Collected data:

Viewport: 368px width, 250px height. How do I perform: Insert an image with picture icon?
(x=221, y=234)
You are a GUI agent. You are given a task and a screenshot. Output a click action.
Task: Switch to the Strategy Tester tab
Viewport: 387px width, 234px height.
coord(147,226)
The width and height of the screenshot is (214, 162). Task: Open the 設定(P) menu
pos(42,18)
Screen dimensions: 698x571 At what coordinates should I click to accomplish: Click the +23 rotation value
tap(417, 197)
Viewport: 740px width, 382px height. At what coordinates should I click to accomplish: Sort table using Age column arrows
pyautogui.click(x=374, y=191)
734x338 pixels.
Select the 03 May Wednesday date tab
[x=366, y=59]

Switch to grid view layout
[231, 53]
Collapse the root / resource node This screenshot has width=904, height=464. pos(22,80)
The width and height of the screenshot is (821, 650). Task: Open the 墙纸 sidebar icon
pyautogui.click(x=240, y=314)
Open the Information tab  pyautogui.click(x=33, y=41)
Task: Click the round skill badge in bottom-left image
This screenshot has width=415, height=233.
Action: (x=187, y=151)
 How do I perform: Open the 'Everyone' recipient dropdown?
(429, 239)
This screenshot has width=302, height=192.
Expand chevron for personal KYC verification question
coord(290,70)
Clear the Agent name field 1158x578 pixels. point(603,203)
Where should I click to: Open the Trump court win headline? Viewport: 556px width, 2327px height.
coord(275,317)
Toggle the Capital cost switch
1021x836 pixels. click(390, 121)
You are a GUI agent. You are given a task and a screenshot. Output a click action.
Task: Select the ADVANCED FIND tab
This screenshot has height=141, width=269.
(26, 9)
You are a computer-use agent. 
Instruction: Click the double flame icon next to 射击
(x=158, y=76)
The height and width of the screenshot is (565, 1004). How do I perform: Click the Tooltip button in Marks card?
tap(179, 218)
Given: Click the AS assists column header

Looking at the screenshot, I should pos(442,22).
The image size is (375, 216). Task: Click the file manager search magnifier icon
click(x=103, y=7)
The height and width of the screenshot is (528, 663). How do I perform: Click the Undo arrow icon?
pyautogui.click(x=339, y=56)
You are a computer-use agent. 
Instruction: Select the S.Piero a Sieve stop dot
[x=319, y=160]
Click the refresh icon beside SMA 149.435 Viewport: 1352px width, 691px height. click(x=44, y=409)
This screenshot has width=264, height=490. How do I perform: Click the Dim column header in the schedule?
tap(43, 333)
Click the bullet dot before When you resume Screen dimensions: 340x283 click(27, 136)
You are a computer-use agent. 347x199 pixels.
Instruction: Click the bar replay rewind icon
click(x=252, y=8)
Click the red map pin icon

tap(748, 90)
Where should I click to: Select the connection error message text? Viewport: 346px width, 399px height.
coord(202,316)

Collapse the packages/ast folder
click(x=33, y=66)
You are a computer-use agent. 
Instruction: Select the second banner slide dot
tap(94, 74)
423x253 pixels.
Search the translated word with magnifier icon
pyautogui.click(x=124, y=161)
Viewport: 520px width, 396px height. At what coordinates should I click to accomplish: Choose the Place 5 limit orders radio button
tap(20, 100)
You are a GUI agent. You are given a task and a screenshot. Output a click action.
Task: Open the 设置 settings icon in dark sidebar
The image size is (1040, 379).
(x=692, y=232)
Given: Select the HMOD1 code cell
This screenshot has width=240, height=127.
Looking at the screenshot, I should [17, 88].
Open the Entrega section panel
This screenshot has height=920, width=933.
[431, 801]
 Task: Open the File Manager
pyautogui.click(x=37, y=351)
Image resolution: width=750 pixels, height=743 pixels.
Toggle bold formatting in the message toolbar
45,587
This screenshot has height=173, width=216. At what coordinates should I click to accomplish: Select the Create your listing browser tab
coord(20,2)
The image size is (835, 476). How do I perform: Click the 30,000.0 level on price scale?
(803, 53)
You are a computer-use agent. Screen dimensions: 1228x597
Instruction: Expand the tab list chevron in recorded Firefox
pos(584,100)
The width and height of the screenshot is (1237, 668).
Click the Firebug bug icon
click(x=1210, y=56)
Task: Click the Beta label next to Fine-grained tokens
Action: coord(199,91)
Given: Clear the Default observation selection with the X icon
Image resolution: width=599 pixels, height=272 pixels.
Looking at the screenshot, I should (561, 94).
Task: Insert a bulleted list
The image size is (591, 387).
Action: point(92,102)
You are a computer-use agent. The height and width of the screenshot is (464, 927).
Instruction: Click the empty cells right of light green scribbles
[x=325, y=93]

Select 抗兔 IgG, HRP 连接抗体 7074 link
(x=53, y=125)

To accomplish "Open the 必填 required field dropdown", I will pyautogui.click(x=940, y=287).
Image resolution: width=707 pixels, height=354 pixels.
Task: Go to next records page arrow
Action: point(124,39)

▶ **What you are asked to do**: Transcribe the records above from the line holding "Instruction: Click the double" down to the line holding "Given: Select the HMOD1 code cell", inclusive, without adding anything.

▶ **Expected output**:
Instruction: Click the double flame icon next to 射击
(x=158, y=76)
The height and width of the screenshot is (565, 1004). How do I perform: Click the Tooltip button in Marks card?
tap(179, 218)
Given: Click the AS assists column header

Looking at the screenshot, I should pos(442,22).
The image size is (375, 216). Task: Click the file manager search magnifier icon
click(x=103, y=7)
The height and width of the screenshot is (528, 663). How do I perform: Click the Undo arrow icon?
pyautogui.click(x=339, y=56)
You are a computer-use agent. 
Instruction: Select the S.Piero a Sieve stop dot
[x=319, y=160]
Click the refresh icon beside SMA 149.435 Viewport: 1352px width, 691px height. click(x=44, y=409)
This screenshot has width=264, height=490. How do I perform: Click the Dim column header in the schedule?
tap(43, 333)
Click the bullet dot before When you resume Screen dimensions: 340x283 click(27, 136)
You are a computer-use agent. 347x199 pixels.
Instruction: Click the bar replay rewind icon
click(x=252, y=8)
Click the red map pin icon

tap(748, 90)
Where should I click to: Select the connection error message text? Viewport: 346px width, 399px height.
coord(202,316)

Collapse the packages/ast folder
click(x=33, y=66)
You are a computer-use agent. 
Instruction: Select the second banner slide dot
tap(94, 74)
423x253 pixels.
Search the translated word with magnifier icon
pyautogui.click(x=124, y=161)
Viewport: 520px width, 396px height. At what coordinates should I click to accomplish: Choose the Place 5 limit orders radio button
tap(20, 100)
You are a GUI agent. You are given a task and a screenshot. Output a click action.
Task: Open the 设置 settings icon in dark sidebar
The image size is (1040, 379).
(x=692, y=232)
Given: Select the HMOD1 code cell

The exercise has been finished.